OCLP had originally planned to launch its protest campaign on 1 October 2014, the National Day of the People's Republic of China. OCLP stated that the ongoing protest was "the Umbrella Movement, not 'Occupy Central and referred to themselves as supporters rather than organisers. OCLP was disbanded by the founders when they surrendered to the police in December 2014.

==Background==

Election of the Chief Executive of Hong Kong and seats in the Legislative Council by universal suffrage is established in the Hong Kong Basic Law (see Hong Kong Basic Law Article 45).

The chief executive of the Hong Kong Special Administrative Region shall be selected by election or through consultations held locally and be appointed by the Central People's Government.

The method for selecting the chief executive shall be specified in the light of the actual situation in the Hong Kong Special Administrative Region and in accordance with the principle of gradual and orderly progress. The ultimate aim is the selection of the Chief Executive by universal suffrage upon nomination by a broadly representative nominating committee in accordance with democratic procedures.

In December 2007, the National People's Congress Law Committee officially ruled on the issue of universal suffrage in Hong Kong:

that the election of the fifth chief executive of the Hong Kong Special Administrative Region in the year 2017 may be implemented by the method of universal suffrage; that after the chief executive is selected by universal suffrage, the election of the Legislative Council of the Hong Kong Special Administrative Region may be implemented by the method of electing all the members by universal suffrage...

The Asia Times wrote in 2008 that both proposals for the Legislative Council (LegCo) and for the chief executive were "hedged in with so many ifs and buts that there is no guarantee of Hong Kong getting anything at all... "

After another six years of government inaction, on 16 January 2013, Benny Tai, then an associate professor of law at the University of Hong Kong, published an article in the Hong Kong Economic Journal in which he proposed an act of civil disobedience be carried out in Central, the business and financial centre of Hong Kong if the government failed to announce reforms introducing genuine universal suffrage. He set no specific timetable for such action.

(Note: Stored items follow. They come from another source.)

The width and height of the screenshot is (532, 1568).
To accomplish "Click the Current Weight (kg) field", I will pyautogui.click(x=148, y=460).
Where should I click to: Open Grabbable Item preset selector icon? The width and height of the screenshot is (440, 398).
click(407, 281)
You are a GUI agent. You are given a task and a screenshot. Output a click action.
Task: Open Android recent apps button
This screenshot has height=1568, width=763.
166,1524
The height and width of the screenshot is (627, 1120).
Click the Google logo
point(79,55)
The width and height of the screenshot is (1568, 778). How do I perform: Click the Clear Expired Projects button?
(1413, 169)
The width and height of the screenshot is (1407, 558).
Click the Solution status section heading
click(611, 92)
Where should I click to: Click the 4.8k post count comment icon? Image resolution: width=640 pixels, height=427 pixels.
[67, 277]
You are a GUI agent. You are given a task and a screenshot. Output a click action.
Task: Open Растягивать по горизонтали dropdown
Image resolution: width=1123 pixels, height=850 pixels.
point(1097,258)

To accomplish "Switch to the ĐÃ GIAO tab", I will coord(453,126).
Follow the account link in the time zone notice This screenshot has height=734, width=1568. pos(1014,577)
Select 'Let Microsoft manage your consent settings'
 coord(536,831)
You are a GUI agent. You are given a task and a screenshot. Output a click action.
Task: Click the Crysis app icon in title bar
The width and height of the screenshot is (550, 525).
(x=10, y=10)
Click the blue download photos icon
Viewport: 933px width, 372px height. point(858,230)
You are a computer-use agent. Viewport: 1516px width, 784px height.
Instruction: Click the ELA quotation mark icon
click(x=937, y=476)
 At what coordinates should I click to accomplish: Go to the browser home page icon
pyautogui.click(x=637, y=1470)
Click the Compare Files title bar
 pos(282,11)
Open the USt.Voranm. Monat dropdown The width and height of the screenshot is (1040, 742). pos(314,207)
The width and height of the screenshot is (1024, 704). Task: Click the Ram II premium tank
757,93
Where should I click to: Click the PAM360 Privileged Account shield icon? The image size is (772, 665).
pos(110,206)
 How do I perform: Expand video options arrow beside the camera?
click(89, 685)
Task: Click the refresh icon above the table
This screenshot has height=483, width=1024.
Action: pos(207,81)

Reflecting increased polarisation, disaffection and frustration with government inaction and Beijing intransigence, on 21 March 2013, all 27 democratically inclined lawmakers of the Legislative Council joined in establishing the Alliance for True Democracy, adopting a more determined and confrontational stance than its recently failed and disbanded compromise-leaning predecessor, the Alliance for Universal Suffrage.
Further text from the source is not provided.